Q: Do you know what size of shoe Dolly Parton wears?
A: .....Neither does she.

Q: What do you get when you put Bill Clinton, Al Gore and Dolly Parton in the same room?
A: Two boobs and a country singer. 

Q: Did you hear about Dolly Parton passing out on stage?
A: It took four guys to carry her off -- two abreast. 

Q. Dolly Parton has been rumored to be a lesbian, so why do she and her husband remain married?
A. So he won't suffer from post-Parton depression.

Q. How can you spot Dolly's children in a crowd?
A. They're the ones with stretch marks round their mouths. 

What do call the sweat on Dolly's chest?
Mountain DEw

Why is Dolly's waist so small?
Nothing grows good in the shade.

Q: What do you call dumbass fans who can't understand the concept of humour?
A: Dollyfans

Q: Why does Dolly have small feet?
A: Everything grows smaller in the shade.

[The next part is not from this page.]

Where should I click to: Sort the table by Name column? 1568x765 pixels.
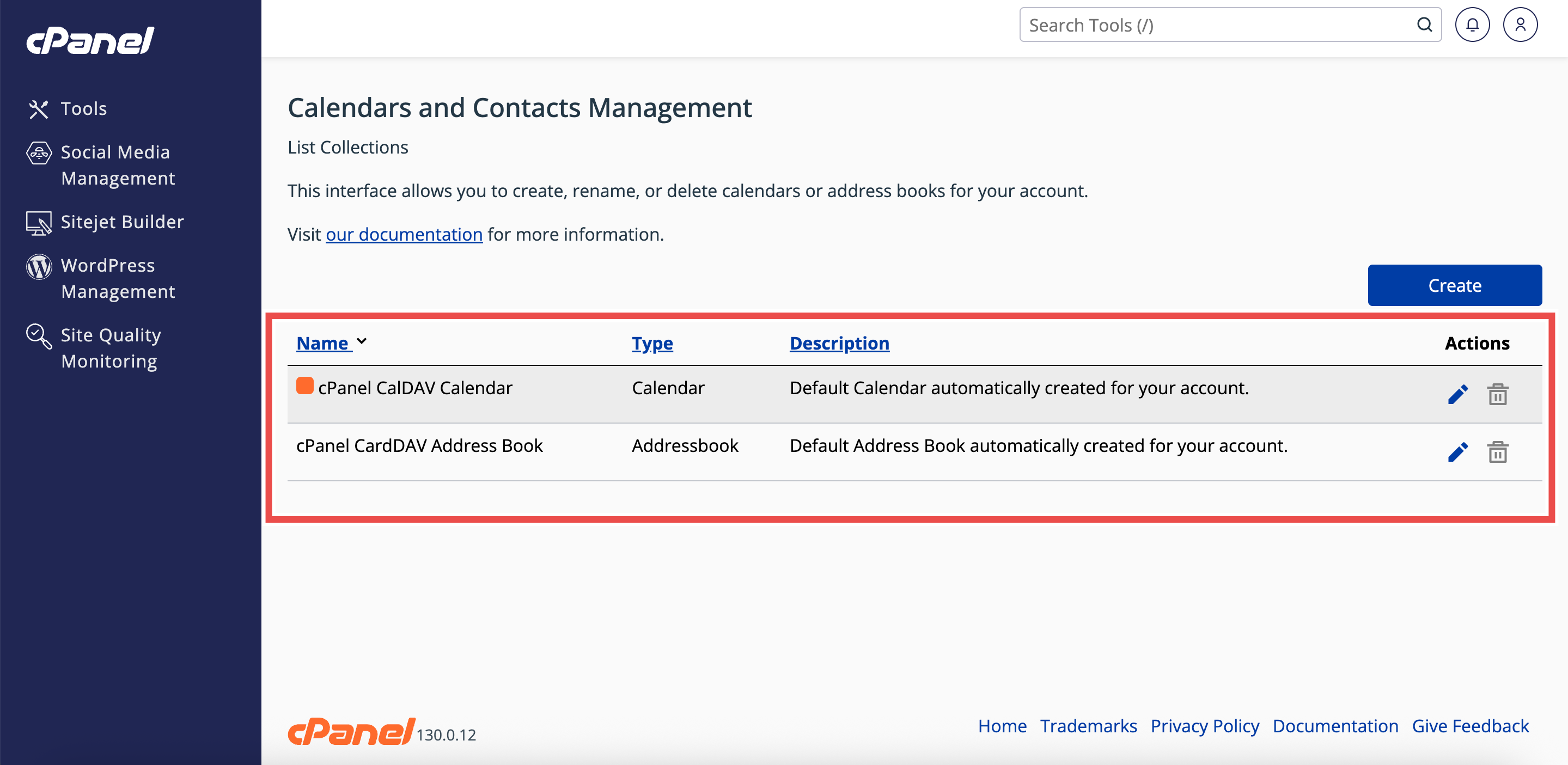[322, 343]
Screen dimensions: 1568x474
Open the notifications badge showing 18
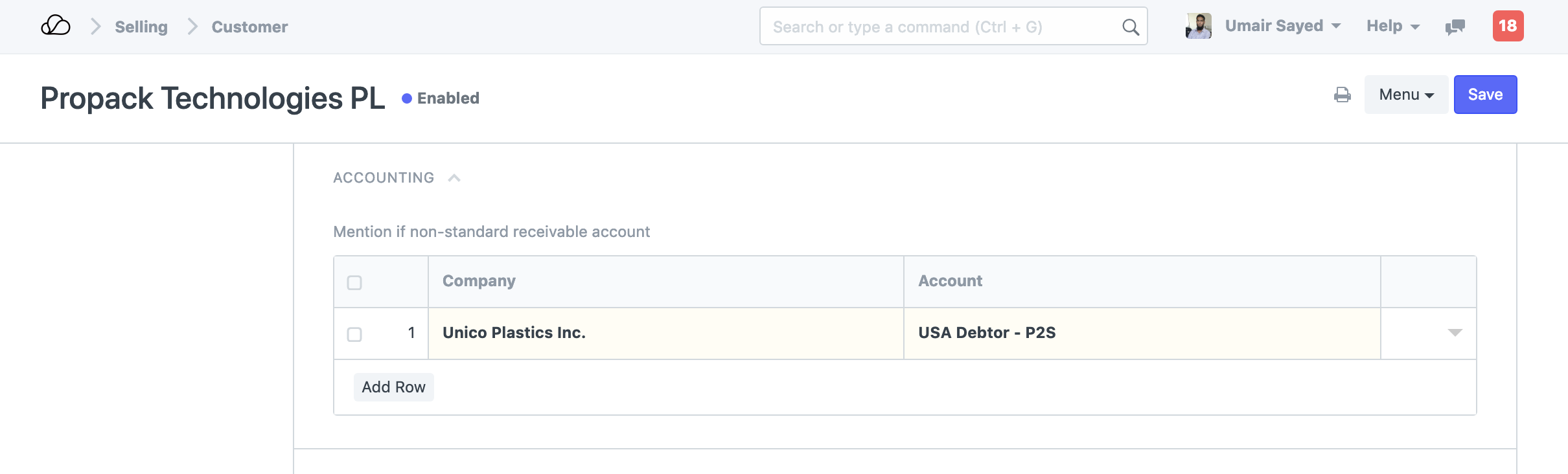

Q: What do you get when you pour water down Dolly Parton's chest?
A: Islands in the Stream

Q: What do you call people who defend Dolly Parton?
A: Unfortunately deaf

Q: What do you call people who make mean jokes about Dolly Parton?
A: Jealous Ass-holes 

Q: What's worse than a giraffe with a sore throat?
A: Dolly Parton with a chest cold.

Q: What do you call Dolly Parton doing the backstroke?
A: Islands in the Stream

Dolly Parton is so skinny that when she turns sideways, she looks like she's smuggling melons.

Heaven
QUEEN Elizabeth and Dolly Parton die on the same day, and both go before an Angel to find out if they'll be admitted to Heaven.
Unfortunately, there's only one space left that day, so the Angel must decide which of them gets in.
The Angel asks Dolly if there's some particular reason why she should go to Heaven.
Dolly takes off her top and says, "Look at these, they're the most perfect breasts God ever created, and I'm sure it will please God to be able to see them every day, for eternity".
The Angel thanks Dolly and asks Her Majesty the same question.
The Queen takes a bottle of Perrier out of her purse, and drinks it down. Then, pees into a toilet and pulls the lever.
The Angel says, "ok, your Majesty, you may go in".
Dolly is outraged and asked,"What was that all about, I show you two of God's own perfect creations and you turn me down. She pees into a toilet and she gets in! Would you explain that to me"?
"Sorry, Dolly says the Angel, but even in Heaven A Royal Flush Beats a Pair No Matter How Big They Are".